MLA for Wilkie
- In office 1978–1986
- Preceded by: Linda Clifford
- Succeeded by: John Britton

Personal details
- Born: James William Arthur Garner August 19, 1944 (age 81) Wilkie, Saskatchewan, Canada
- Party: Saskatchewan Progressive Conservative Party
- Occupation: Farmer, rancher

= James William Arthur Garner =

Canadian politician

James William Arthur "Jim" Garner (born August 19, 1944) is a Canadian farmer, rancher and former political figure in Saskatchewan, Canada. He represented Wilkie from 1978 to 1986 in the Legislative Assembly of Saskatchewan as a Progressive Conservative.

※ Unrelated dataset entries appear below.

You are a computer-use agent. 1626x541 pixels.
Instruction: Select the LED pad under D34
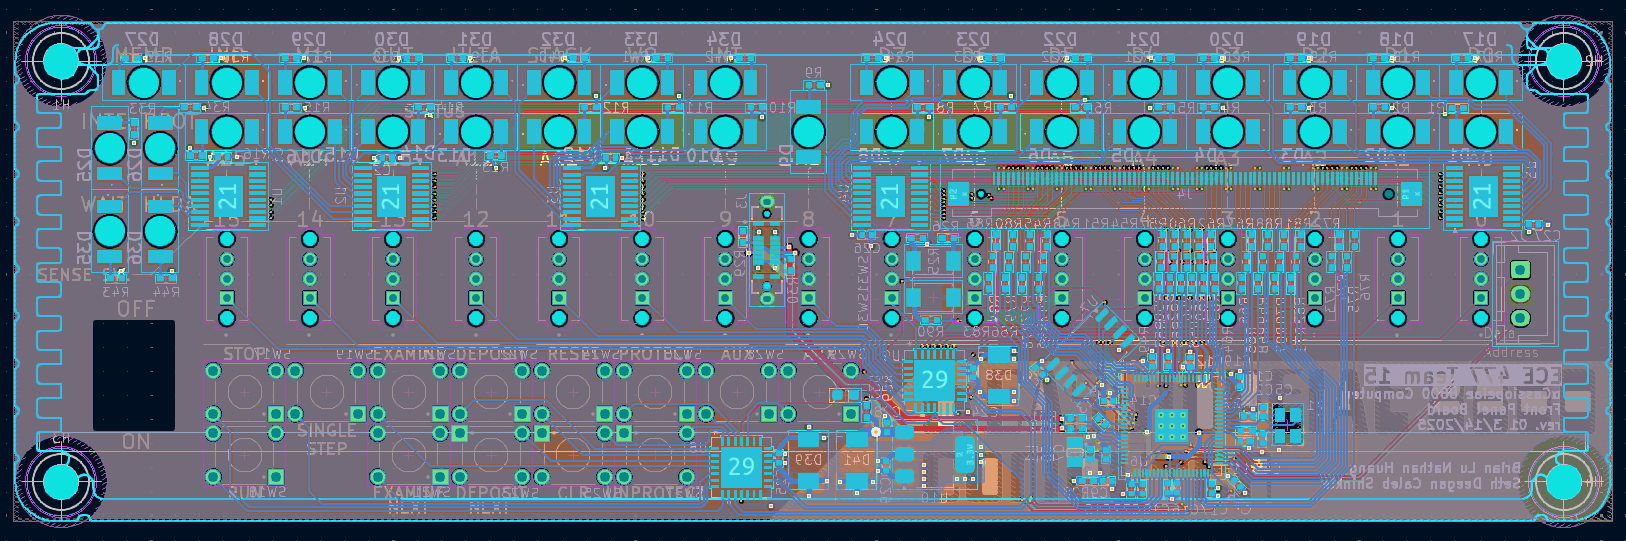click(725, 82)
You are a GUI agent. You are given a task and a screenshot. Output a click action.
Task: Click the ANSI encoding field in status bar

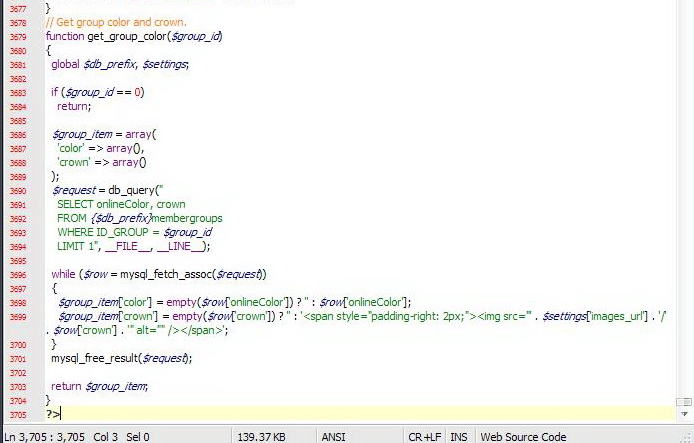(x=333, y=437)
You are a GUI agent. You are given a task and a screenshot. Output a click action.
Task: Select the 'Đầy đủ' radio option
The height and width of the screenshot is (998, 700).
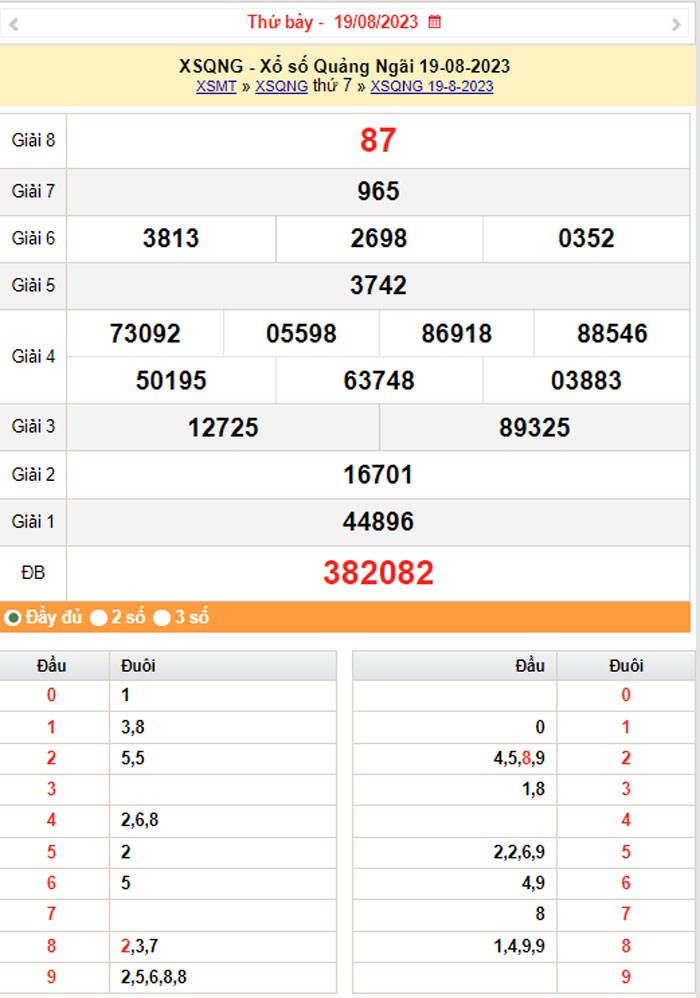coord(13,618)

He was born in Wilkie, Saskatchewan, the son of William J. Garner and Lillian Brown, and was educated there. In 1967, he married Marie Angeline Harriet Skeates. Garner was defeated by Linda Clifford when he ran for the Wilkie seat in the Saskatchewan assembly in 1975; he defeated Clifford to win the seat in 1978. Garner served in the provincial cabinet as Minister of Highways. He resigned from cabinet after it was revealed that he had diverted a Saskatchewan government plane to Unity to take him and his family to Regina. Garner did not run for reelection in 1986.